Più business like e con minori problemi etici la seconda novità, cioè Alert. Si tratta di una piattaforma che permette alle aziende di vendita al dettaglio di sviluppare facilmente un sistema di fidelizzazione e ‘cattura’ del cliente molto sofisticato. Si compone di quattro moduli: Alert Mobile App, l’interfaccia con la quale il consumatore si relaziona con il venditore; Alert Campaign Management System, per realizzare in modo intuitivo attività promozionali; Alert Intelligence, per l’analisi dettagliata dei risultati, e Alert Content Connectors, per la sincronizzazione in tempo reale di dati e contenuti provenienti da fonti esterne (punti vendita, reti sociali, sistemi Crm e altro).

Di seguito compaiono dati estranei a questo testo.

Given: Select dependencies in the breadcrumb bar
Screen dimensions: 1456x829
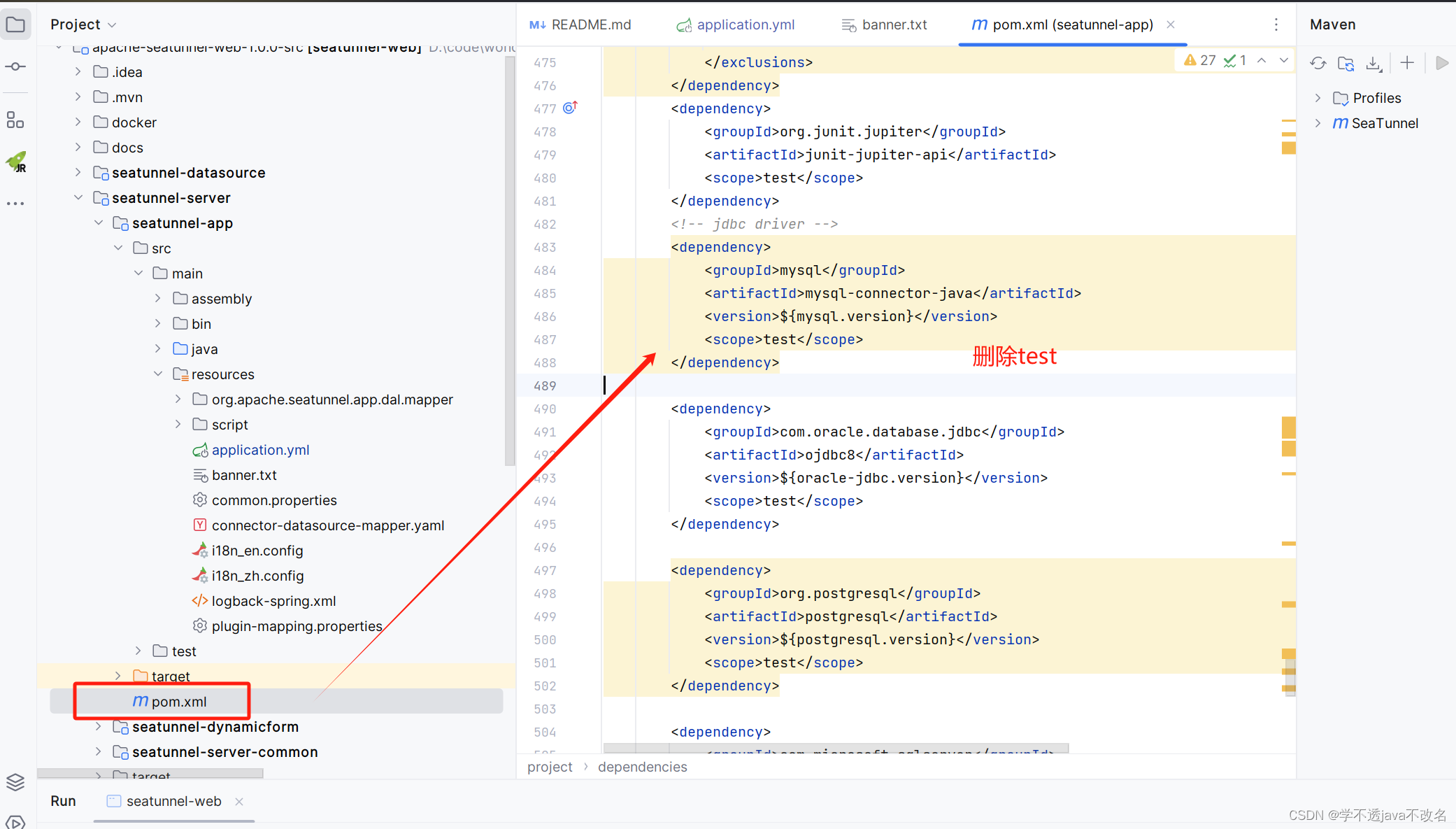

Il contenuto innovativo sta nel livello d’integrazione tra i moduli che permette di sfruttare le funzioni base di analisi in diversi ambiti. In realtà, il nuovo Alert dimostra come un software presentato nel 2011 come app gratuita per seguire l’attività delle marche e dei negozi preferiti su Facebook possa evolvere in potente piattaforma di marketing per le imprese. Insomma: come ha ribadito Saylor concludendo il suo discorso: “Non aspettate tre anni per avere grandi mobile apps: anticipate i tempi salendo sulle nostre spalle”.


MicroStrategy piace di più

Il Barc (Business Application Research Center), istituto tedesco di analisi del software aziendale che si avvale di un panel di oltre 3 mila imprese, in maggioranza europee (60%, contro il 24% in Nord America e 16% nel resto del mondo), conduce ogni anno una ricerca sulla user experience della Bi in azienda (www.barc-research.com/bi-survey). A Barcellona MicroStrategy ha reso noti i dati della BI Survey 12 relativi alla propria soluzione, estratti da un’analisi svolta su quanto dichiarato dagli intervistati rispetto a 30 Kpi (Key performance indicator) relativi alle prestazioni di 27 diversi prodotti. Confrontata con sei piattaforme leader di mercato (che non sono necessariamente le più diffuse presso gli intervistati) MicroStrategy risulta la soluzione preferita in ben 14 aree, e cioè: qualità del software (vale a dire pochi problemi); qualità del supporto sul prodotto; qualità del supporto sull’implementazione; funzionalità utente; aspetti innovativi (cloud, collaborazione eccetera); validità come standard aziendale; prestazioni delle query; prestazioni su dispositivi mobili; prestazioni su grandi volumi di dati; prestazioni su dati disomogenei; prestazioni generali (conseguenza delle performance specifiche); soddisfazione generale; apprezzamento (cioè un prodotto da raccomandare) e, più importante di tutti, vantaggi per il business, intesi come capacità sia di ridurre i costi sia di generare fatturato.